Introduction: The presence of the Thr92Ala polymorphism of deiodinase-2 (D2) has been thought to have several effects. It may influence its enzymatic function, is associated with increased expression of genes involved in oxidative stress in brain tissue, and may predict favorable response to combination levothyroxine (LT4) plus triiodothyronine (T3) therapy. It was hypothesized that homozygous carriers of the D2-92Ala allele have different thyroid hormone parameters, and reduced health-related quality of life (HRQoL) and cognitive functioning.

Methods: In 12,625 participants from the LifeLines cohort study with genome-wide genetic data available, the effects of the Thr92Ala polymorphism (rs225014) were evaluated in the general population and in 364 people treated with thyroid hormone replacement therapy, the latter mainly because of primary hypothyroidism. In addition to evaluating anthropometric data, medication use, and existence of metabolic syndrome, HRQoL was assessed with the RAND 36-Item Health Survey, and the Ruff Figural Fluency Test was used as a sensitive test for executive functioning. Data on thyrotropin, free thyroxine (fT4), and free T3 (fT3) levels were available in a subset of 4479 participants.

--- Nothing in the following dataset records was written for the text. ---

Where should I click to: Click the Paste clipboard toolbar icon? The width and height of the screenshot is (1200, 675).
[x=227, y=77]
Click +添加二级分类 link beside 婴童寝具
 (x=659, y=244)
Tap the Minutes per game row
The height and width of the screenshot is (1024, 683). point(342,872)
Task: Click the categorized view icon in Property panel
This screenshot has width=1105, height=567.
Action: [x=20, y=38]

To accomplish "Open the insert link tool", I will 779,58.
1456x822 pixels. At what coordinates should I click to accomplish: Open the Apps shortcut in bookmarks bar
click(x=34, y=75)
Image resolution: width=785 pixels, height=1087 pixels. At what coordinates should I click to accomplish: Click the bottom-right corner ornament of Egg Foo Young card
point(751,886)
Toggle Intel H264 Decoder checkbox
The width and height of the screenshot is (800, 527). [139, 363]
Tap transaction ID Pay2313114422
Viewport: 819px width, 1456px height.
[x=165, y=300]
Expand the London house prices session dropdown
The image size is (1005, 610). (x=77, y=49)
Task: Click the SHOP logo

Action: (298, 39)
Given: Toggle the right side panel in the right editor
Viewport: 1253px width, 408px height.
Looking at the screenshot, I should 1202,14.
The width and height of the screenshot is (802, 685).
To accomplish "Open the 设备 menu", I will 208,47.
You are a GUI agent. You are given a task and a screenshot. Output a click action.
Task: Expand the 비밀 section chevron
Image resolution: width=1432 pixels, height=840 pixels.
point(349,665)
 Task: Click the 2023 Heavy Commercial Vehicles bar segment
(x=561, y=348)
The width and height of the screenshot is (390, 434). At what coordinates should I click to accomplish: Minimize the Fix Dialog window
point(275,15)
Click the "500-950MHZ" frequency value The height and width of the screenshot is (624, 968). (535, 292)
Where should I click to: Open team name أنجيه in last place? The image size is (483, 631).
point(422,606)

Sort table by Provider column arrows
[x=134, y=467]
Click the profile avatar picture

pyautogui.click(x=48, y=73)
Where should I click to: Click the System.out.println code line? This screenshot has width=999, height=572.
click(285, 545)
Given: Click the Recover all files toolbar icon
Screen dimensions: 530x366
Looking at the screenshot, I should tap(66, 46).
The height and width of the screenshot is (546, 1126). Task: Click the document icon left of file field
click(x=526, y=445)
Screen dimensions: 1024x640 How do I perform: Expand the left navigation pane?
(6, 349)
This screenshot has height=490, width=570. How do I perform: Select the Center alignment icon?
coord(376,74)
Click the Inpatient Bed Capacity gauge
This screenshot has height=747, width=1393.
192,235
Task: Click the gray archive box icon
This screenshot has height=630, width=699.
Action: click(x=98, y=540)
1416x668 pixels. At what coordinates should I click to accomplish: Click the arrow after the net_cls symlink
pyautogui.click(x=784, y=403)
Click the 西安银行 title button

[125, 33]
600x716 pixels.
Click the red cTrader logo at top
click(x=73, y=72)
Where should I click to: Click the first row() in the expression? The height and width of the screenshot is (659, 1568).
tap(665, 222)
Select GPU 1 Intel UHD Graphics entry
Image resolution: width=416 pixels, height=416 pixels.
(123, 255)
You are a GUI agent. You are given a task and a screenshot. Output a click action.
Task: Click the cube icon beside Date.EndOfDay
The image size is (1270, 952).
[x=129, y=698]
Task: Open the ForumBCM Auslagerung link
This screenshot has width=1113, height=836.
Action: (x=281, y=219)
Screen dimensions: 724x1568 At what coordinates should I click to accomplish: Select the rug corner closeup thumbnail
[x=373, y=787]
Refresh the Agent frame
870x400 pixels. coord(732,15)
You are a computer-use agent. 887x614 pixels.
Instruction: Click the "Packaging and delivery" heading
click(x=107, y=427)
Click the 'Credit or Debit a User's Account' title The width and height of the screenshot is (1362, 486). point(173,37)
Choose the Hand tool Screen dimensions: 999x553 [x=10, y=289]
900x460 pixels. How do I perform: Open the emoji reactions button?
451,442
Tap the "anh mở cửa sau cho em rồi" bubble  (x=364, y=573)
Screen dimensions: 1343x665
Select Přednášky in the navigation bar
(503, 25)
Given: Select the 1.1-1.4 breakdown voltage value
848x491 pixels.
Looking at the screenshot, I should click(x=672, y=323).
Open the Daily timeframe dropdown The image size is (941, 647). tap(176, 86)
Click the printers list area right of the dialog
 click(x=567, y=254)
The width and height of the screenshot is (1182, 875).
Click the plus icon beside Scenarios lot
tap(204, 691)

Results: The mean age (±standard deviation) was 53 ± 12 years and the body mass index was 27.0 ± 4.5 kg/m² in the LT4 users compared with 48 ± 11 years and 26.2 ± 4.1 kg/m² in participants from the general population. The Ala/Ala genotype of the D2-Thr92Ala polymorphism was present in 11.3% of LT4 users and in 10.7% of the general population. In total, 3742/4479 subjects with thyroid hormone data available had normal TSH (0.4–4.0 mIU/L), and 88% of LT4 users were females. LT4 users had higher fT4, lower fT3, and a lower fT3/fT4 ratio, and female patients had lower scores on the HRQoL domains of physical functioning, vitality, mental health, social functioning, bodily pain, and general health compared with those not using LT4 (p < 0.005). Executive functioning scores, as part of cognitive functioning, were comparable between female LT4 users and the general population. In both groups, the D2-Thr92Ala polymorphism was not associated with differences in TSH, fT4, fT3, the fT3/fT4 ratio, presence of metabolic syndrome or other comorbidities, use of medication, HRQoL, and cognitive functioning.

Conclusion: The Thr92Ala polymorphism of D2 was not associated with thyroid parameters, HRQoL, and cognitive functioning in the general population and in participants on thyroid hormone replacement therapy.